Langkah ini disebut sebagai respons langsung terhadap kebijakan Presiden Donald Trump yang sebelumnya menaikkan tarif impor terhadap produk China.

China menganggap pengenaan tarif dua gelombang oleh AS sebagai tindakan yang tidak adil dan provokatif. Gelombang pertama mengenakan tarif sebesar 20 persen, disusul pengumuman gelombang kedua pada Rabu (3/4) lalu dengan tarif tambahan 34 persen. 

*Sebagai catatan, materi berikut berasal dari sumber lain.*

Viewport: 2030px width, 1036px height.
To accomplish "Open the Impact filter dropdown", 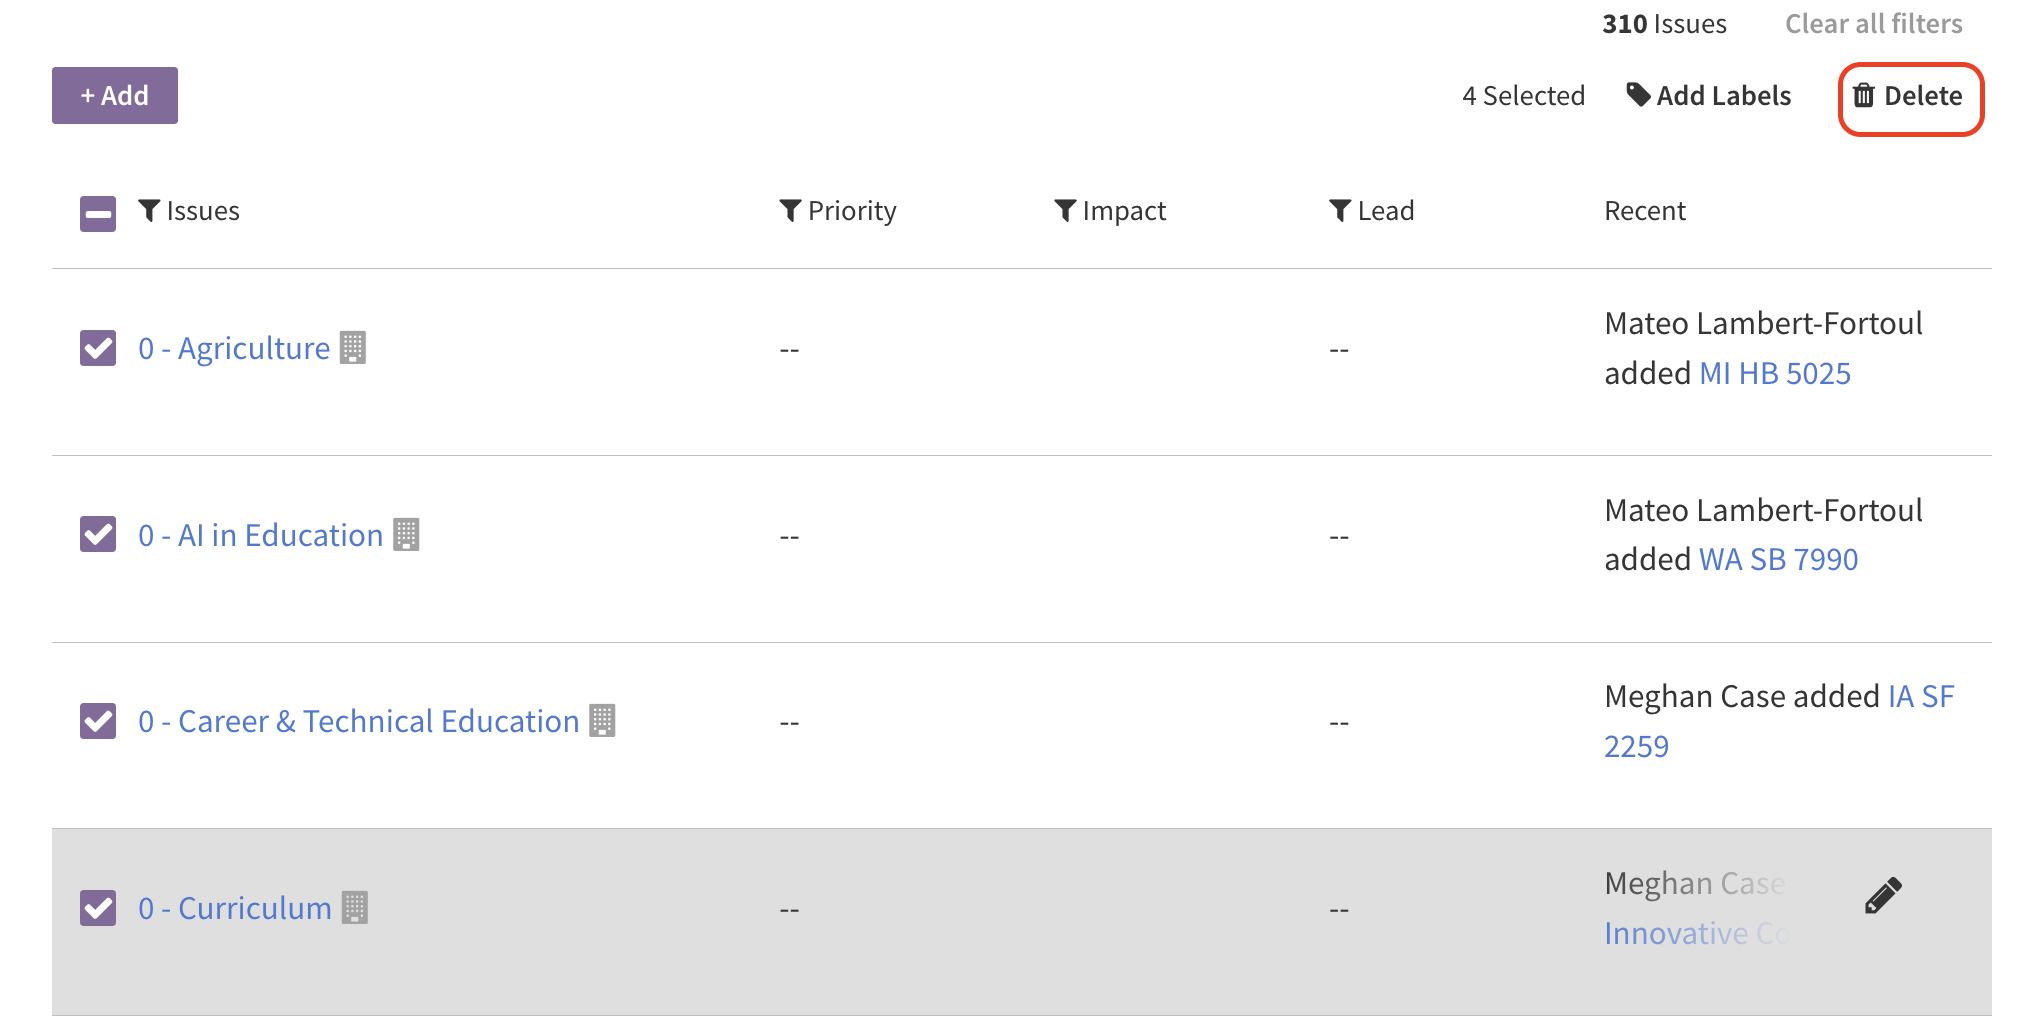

Pemerintah China menyatakan bahwa pihaknya tidak akan tinggal diam terhadap tekanan ekonomi semacam itu.

Selain membalas dengan tarif impor, China juga memperketat ekspor sejumlah logam tanah jarang (rare earth) ke AS. Logam-logam ini sangat vital bagi industri teknologi tinggi dan pertahanan di Amerika. 

Tindakan ini dinilai sebagai pukulan strategis yang bisa memperparah ketegangan ekonomi antara dua negara adidaya tersebut.

Pembatasan ekspor ini berlaku khusus untuk logam tanah jarang dengan kualitas rendah hingga menengah seperti samarium, gadolinium, terbium, dysprosium, lutetium, scandium, dan yttrium. Kebijakan tersebut efektif berlaku mulai hari ini, 4 April 2025. 

China, sebagai produsen utama rare earth dunia, berpotensi mengguncang rantai pasok global.

Sebagai tambahan, China juga memasukkan 16 entitas asal Amerika Serikat ke dalam daftar kontrol ekspor. Perusahaan-perusahaan ini kini dilarang menerima barang-barang China yang memiliki penggunaan ganda (dual-use), yaitu bisa digunakan untuk tujuan sipil maupun militer. Langkah ini semakin memperjelas ketegangan yang terjadi di antara kedua negara.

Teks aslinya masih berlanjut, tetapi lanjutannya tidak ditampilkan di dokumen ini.